Entries:
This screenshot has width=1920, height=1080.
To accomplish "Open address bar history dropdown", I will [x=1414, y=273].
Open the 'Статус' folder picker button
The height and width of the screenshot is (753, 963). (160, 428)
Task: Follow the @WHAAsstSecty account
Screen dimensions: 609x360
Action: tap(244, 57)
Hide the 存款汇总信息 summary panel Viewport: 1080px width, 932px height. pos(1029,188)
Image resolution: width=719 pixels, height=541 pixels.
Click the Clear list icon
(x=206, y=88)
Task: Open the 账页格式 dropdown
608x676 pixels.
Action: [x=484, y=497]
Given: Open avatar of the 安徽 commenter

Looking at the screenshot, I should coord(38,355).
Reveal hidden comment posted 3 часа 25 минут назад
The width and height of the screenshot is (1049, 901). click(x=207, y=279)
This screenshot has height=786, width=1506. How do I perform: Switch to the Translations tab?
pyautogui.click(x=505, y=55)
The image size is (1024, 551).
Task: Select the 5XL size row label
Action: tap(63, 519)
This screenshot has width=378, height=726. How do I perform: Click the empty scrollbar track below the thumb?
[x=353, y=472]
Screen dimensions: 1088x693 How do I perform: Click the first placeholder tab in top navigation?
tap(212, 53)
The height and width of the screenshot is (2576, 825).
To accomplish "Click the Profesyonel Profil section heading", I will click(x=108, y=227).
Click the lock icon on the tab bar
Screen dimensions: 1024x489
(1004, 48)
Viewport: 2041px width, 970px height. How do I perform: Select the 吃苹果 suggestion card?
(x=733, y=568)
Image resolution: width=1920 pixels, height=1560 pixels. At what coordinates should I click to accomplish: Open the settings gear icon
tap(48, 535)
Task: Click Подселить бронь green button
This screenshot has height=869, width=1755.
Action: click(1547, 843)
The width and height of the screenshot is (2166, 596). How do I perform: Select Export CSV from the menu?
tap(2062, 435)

Problem to work on:
Copy the data word for word, from the very first line down through the line that contains "Looking at the", including that line.

Output below:
This screenshot has width=1920, height=1080.
To accomplish "Open address bar history dropdown", I will [x=1414, y=273].
Open the 'Статус' folder picker button
The height and width of the screenshot is (753, 963). (160, 428)
Task: Follow the @WHAAsstSecty account
Screen dimensions: 609x360
Action: tap(244, 57)
Hide the 存款汇总信息 summary panel Viewport: 1080px width, 932px height. pos(1029,188)
Image resolution: width=719 pixels, height=541 pixels.
Click the Clear list icon
(x=206, y=88)
Task: Open the 账页格式 dropdown
608x676 pixels.
Action: [x=484, y=497]
Given: Open avatar of the 安徽 commenter

Looking at the screenshot, I should coord(38,355).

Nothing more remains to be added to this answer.